Kenapa hal ini harus terjadi terhadapku, rutuk hatinya. Perutnya bergejolak. Lisa meradang karena perutnya belum diisi. Tenggorokannya terasa kering. Entah, sudah lari kemana air liur yang tadinya memenuhi rongga mulutnya saat ia menatap semangkok bakso. Kesal. Ingin rasanya ia memukul sesuatu. Atau berteriak lepas sekeras-kerasnya. Atau juga berlari sekencang-kencangnya. Dan mulutnya masih maju dua sentimeter.

Pemuda tadi telah duduk di hadapannya. Tidak ada penumpang lain selain mereka berdua. Pemuda itu bermesem-mesem, mencoba tersenyum padanya. Ihh! Lisa segera membuang mukanya, lalu menggeser badannya tepat di dekat pintu keluar. Angkot tetap melaju. Nggak ngaca apa? rutuk hatinya kesal. Kalau mau senyum, ngaca dulu dong.

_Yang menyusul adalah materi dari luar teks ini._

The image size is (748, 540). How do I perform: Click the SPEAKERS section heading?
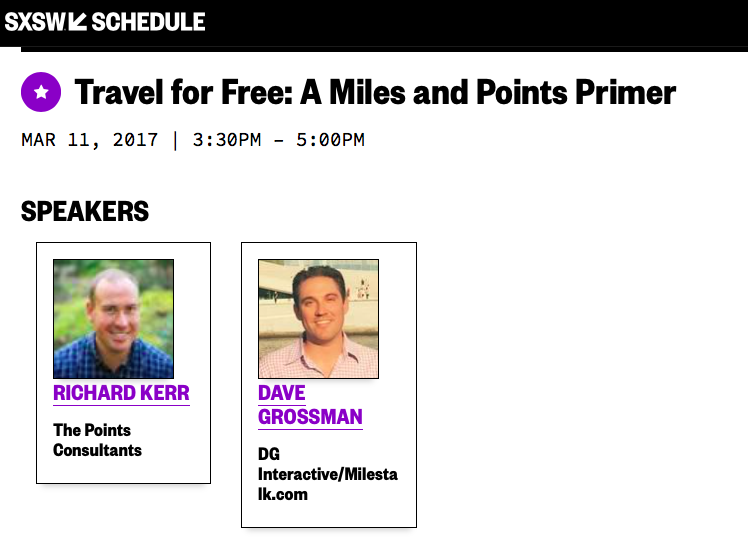[85, 211]
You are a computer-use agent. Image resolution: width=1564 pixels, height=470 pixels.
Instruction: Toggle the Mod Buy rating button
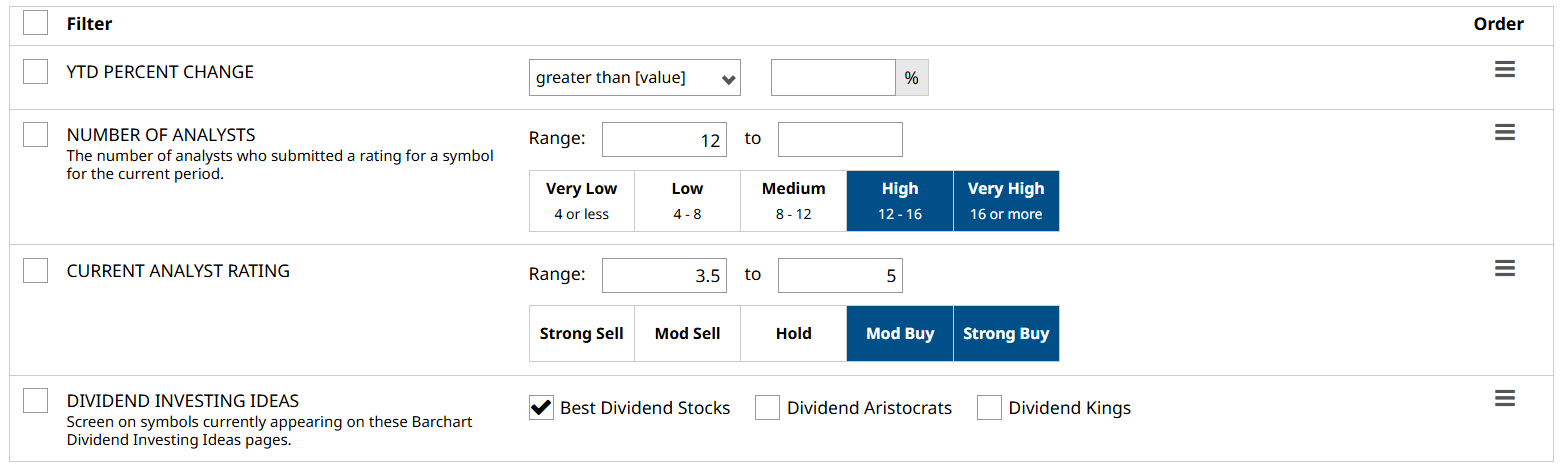click(x=899, y=333)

Lihat baik-baik, wajah situ pantas nggak buat senyum-senyum. Muka penuh jerawat gitu, kok. Item lagi.

Sampai di Pasar Simpang, suasana lalu-lintas sedikit macet. Lisa mendengus kesal. Untung saja seorang laki-laki—tampaknya mahasiswa—segera naik dan duduk di belakang sopir. Sejajar dengan pemuda yang bersandal jepit hitam. Hanya untuk memastikan, ekor matanya melirik lagi ke pemuda itu. Dari atas ke bawah. Beruntung, pemuda itu sedang menengok ke belakang. Celana apaan tuh? Kayak nggak punya modal aja. Celana bagus-bagus dibolongin. Digambar-gambarin. Kere. Mending kalau gambarnya bagus. Lisa melirik ke bawah. Apalagi sendalnya. Sudah pantas untuk dimusiumkan. Di tong sampah! Tiba-tiba pemuda itu memalingkan wajahnya ke arah Lisa. Secepat kilat Lisa segera membuang mukanya lagi. Sekilas ia tadi melihat kalau pemuda itu tersenyum lagi.

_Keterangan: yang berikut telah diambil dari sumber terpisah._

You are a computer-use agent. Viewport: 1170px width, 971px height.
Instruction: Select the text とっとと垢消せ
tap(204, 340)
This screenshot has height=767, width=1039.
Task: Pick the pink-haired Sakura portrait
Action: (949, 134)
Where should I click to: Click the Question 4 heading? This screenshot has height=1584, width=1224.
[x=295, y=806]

Tiba di Kampus UNPAD, mahasiswa yang duduk di belakang sopir turun. Kini, tinggal Lisa dan pemuda bersandal jepit hitam itu lagi. Angkot pun melaju cepat. Yang kadang-kadang ngetem pada beberapa tempat. Tetapi tidak ada penumpang yang naik.

“Mau ke mana, Neng?” sapa pemuda itu tiba-tiba, mengejutkan Lisa. Lisa memenyongkan mulutnya. Ih, nanya-nanya segala. Emang situ siapa? Gue bilang juga ngaca dulu dong, Mas. Amit-amit deh kenalan sama situ. Perutnya bergejolak lagi. Lisa menekan perutnya, dan kembali mengesalkan mamanya.

“Sakit ya, perutnya?”

Hhh! Nggak tau apa kalau perut gue lagi laper begini. Sok bersimpati. Mana bajunya nggak modis. Pake kemeja kok nggak dikancing. Mending kalau kaosnya bagus. Udah kumel, dekil lagi. Makanya, jadi manusia itu punya harga diri, Mas. Alas kaki dihargain. Celana dihargain. Baju juga dihargain. Jangan seenak udelnya sendiri. Mengganggu pemandangan. Angkot terus melaju. Rambut juga, tuh. Disisir, kek. Atau kalau nggak, dipotong yang rapi, biar nggak kayak gelandangan. Mukanya juga pasti nggak pernah dibersihin, jadinya, jerawatan kayak gitu. Pake pelembab, dong. Dirawat.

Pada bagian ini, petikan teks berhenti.